# GOAL:
Write the next part of the sub-advisory agreement text below, picking up right after its last sentence.

6. Supplemental Arrangements
The Sub-Advisor may enter into arrangements with other
persons affiliated with the Sub-Advisor or with unaffiliated
third parties to better enable the Sub-Advisor to fulfill its
obligations under this Agreement for the provision of
certain personnel and facilities to the Sub-Advisor, subject
to written notification to and approval of the Manager
and, where required by applicable law, the Board of
Directors of the Fund.
7. Regulation
The Sub-Advisor shall submit to all regulatory and
administrative bodies having jurisdiction over the services
provided pursuant to this Agreement any information,
reports or other material which any such body may
request or require pursuant to applicable laws and
regulations.
8. Duration and Termination of This Agreement
No amendment of this Agreement shall be effective
unless in writing and signed by both parties. This
Agreement shall become effective with respect to a
Series as of the corresponding date set forth on Appendix
B to this Agreement, as may be amended from time to
time, and, unless otherwise terminated, shall continue in
effect for the initial term set forth on Appendix B to this
Agreement, and thereafter from year to year provided
that in each case the continuance is specifically approved
within the period required by the 1940 Act either by the
Board of Directors of the Fund or by a vote of a majority of
the outstanding voting securities of the Series and in
either event by a vote of a majority of the Board of
Directors of the Fund who are not interested persons of
the Manager, Principal Life Insurance Company, the Sub-
Advisor or the Fund cast in person at a meeting called for
the purpose of voting on such approval.

# SUPPLIED DATA:
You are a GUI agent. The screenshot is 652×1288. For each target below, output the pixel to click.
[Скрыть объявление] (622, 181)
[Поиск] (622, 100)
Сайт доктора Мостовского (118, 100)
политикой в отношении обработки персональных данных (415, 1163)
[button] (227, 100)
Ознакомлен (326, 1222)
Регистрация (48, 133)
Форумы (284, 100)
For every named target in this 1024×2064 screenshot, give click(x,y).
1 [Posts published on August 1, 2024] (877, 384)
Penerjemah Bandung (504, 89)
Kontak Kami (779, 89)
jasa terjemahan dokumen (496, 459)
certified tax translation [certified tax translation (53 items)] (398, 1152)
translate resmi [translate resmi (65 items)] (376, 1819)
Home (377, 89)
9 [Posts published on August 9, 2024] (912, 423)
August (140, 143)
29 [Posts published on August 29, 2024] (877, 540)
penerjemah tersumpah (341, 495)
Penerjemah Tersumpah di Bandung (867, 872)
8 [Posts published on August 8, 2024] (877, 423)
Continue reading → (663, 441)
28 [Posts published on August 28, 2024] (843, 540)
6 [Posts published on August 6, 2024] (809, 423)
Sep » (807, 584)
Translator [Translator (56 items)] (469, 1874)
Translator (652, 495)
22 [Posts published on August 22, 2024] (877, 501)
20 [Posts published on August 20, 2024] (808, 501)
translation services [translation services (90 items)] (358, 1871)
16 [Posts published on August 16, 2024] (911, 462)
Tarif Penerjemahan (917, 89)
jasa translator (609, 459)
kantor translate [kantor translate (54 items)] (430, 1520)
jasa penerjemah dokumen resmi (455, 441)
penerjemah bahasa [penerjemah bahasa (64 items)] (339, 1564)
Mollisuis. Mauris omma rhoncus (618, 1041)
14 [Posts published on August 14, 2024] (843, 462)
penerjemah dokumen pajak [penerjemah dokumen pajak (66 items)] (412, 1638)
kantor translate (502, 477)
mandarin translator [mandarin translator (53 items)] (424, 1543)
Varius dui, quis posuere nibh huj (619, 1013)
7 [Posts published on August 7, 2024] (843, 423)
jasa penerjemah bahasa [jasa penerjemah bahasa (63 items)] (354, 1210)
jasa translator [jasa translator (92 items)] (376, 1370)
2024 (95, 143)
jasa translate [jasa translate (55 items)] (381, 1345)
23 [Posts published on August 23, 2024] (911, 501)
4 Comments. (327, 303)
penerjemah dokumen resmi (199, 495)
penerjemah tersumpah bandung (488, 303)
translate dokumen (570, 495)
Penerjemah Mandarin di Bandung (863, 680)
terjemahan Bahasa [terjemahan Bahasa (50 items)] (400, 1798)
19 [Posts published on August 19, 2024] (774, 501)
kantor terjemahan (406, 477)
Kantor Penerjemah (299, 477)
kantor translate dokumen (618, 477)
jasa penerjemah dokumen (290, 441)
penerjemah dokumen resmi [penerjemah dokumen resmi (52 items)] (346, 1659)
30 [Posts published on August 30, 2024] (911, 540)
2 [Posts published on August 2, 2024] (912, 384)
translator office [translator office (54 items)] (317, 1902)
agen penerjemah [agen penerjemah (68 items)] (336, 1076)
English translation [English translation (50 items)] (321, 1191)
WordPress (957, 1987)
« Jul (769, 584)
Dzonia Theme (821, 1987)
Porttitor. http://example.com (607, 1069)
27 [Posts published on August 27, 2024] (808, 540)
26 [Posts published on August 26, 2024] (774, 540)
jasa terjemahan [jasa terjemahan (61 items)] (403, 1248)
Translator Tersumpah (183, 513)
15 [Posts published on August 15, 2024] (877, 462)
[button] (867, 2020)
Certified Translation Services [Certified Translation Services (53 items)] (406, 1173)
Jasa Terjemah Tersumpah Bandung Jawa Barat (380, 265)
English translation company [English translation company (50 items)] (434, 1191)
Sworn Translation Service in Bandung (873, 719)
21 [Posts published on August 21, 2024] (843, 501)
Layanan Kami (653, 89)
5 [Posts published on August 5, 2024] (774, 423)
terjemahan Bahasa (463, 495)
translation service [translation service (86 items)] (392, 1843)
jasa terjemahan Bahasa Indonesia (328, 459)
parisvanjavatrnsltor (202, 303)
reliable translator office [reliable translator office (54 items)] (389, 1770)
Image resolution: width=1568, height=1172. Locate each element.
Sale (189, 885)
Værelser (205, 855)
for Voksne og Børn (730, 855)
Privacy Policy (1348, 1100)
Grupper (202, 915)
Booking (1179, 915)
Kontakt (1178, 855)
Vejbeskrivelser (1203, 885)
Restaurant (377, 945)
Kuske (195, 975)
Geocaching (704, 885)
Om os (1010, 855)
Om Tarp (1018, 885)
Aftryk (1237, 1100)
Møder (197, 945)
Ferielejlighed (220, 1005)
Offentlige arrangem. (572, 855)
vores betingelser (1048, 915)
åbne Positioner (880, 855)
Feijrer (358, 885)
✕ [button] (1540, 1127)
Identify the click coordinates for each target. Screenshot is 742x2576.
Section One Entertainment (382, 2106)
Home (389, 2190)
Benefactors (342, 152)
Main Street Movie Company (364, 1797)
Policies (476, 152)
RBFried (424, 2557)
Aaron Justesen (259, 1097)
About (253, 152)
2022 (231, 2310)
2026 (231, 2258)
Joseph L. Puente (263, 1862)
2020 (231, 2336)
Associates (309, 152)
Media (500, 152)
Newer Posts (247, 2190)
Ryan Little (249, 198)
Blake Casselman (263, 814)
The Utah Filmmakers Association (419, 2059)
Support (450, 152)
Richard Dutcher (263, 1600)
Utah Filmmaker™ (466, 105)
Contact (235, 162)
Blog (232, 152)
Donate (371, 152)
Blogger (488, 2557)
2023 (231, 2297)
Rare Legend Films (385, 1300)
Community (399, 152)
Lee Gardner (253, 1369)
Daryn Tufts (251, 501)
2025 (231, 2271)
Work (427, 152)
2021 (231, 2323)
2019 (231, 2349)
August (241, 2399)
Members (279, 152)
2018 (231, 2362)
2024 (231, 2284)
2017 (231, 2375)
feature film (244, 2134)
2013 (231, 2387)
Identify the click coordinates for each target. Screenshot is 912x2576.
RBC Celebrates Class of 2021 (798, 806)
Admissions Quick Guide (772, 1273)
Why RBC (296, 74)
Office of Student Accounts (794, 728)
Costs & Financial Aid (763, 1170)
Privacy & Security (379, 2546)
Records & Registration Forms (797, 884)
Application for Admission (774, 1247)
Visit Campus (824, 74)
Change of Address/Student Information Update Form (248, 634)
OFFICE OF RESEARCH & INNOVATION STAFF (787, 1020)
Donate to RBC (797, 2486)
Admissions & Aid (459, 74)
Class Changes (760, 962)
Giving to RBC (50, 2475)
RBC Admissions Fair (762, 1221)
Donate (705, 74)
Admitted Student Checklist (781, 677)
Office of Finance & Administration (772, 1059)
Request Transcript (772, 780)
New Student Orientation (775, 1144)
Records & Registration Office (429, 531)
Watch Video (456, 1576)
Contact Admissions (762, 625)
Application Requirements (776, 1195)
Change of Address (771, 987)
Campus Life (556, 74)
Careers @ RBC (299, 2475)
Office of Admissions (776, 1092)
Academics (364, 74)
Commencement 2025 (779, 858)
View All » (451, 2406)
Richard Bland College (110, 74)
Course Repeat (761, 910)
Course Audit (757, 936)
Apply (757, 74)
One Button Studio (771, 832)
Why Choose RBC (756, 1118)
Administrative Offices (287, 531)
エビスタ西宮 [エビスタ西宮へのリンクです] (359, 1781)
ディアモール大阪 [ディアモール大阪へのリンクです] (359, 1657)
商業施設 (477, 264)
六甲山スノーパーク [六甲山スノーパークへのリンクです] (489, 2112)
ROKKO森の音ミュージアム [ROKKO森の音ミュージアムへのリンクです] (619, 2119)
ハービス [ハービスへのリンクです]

# OUTPUT FOR THIS TASK:
If the shareholders of the Series fail to approve the
Agreement or any continuance of the Agreement in
accordance with the requirements of the 1940 Act, the
Sub-Advisor will continue to act as Sub-Advisor with
respect to the Allocated Assets of such Series pending
the required approval of the Agreement or its
continuance or of any contract with the Sub-Advisor or a
different manager or sub-advisor or other definitive action;
provided, that the compensation received by the Sub-
Advisor in respect to the Allocated Assets of such Fund
during such period is in compliance with Rule 15a-4 under
the 1940 Act.
This Agreement may be terminated at any time without
the payment of any penalty by the Board of Directors of
the Fund or by the Sub-Advisor, the Manager or by vote of
a majority of the outstanding voting securities of the
Series on sixty days written notice. This Agreement shall
automatically terminate in the event of its assignment. In
interpreting the provisions of this Section 8, the definitions
contained in Section 2(a) of the 1940 Act (particularly the
definitions of "interested person," "assignment" and "voting
security") shall be applied.
9. Amendment of this Agreement
No material amendment of this Agreement shall be
effective until approved, if required by the 1940 Act or the
rules, regulations, interpretations or orders issued
thereunder, by vote of the holders of a majority of the
outstanding voting securities of the Series and by vote of a
majority of the Board of Directors of the Fund who are not
interested persons of the Manager, the Sub-Advisor,
Principal Life Insurance Company or the Fund cast in
person at a meeting called for the purpose of voting on such
approval.
10. General Provisions
(a) Each party agrees to perform such further acts and
execute such further documents as are necessary to
effectuate the purposes hereof. This Agreement shall
be construed and enforced in accordance with and
governed by the laws of the State of Iowa. The
captions in this Agreement are included for
convenience only and in no way define or delimit any
of the provisions hereof or otherwise affect their
construction or effect.
(b) Any notice under this Agreement shall be in writing,
addressed and delivered or mailed postage pre-paid to
the other party at such address as such other party
may designate for the receipt of such notices. Until
further notice to the other party, it is agreed that the
address of the Manager and Sub-Advisor for this
purpose shall be Principal Financial Group, Xxx
Xxxxxx, Xxxx 00000-0000.
(c) the Sub-Advisor will promptly notify the Manager in
writing of the occurrence of any of the following events:
(1) the Sub-Advisor fails to be registered as an
investment adviser under the Investment
Advisers Act or under the laws of any jurisdiction
in which the Sub-Advisor is required to be
registered as an investment advisor in order to
perform its obligations under this Agreement.
(2) the Sub-Advisor is served or otherwise receives
notice of any action, suit, proceeding, inquiry or
investigation, at law or in equity, before or by
any court, public board or body, involving the
affairs of the Series.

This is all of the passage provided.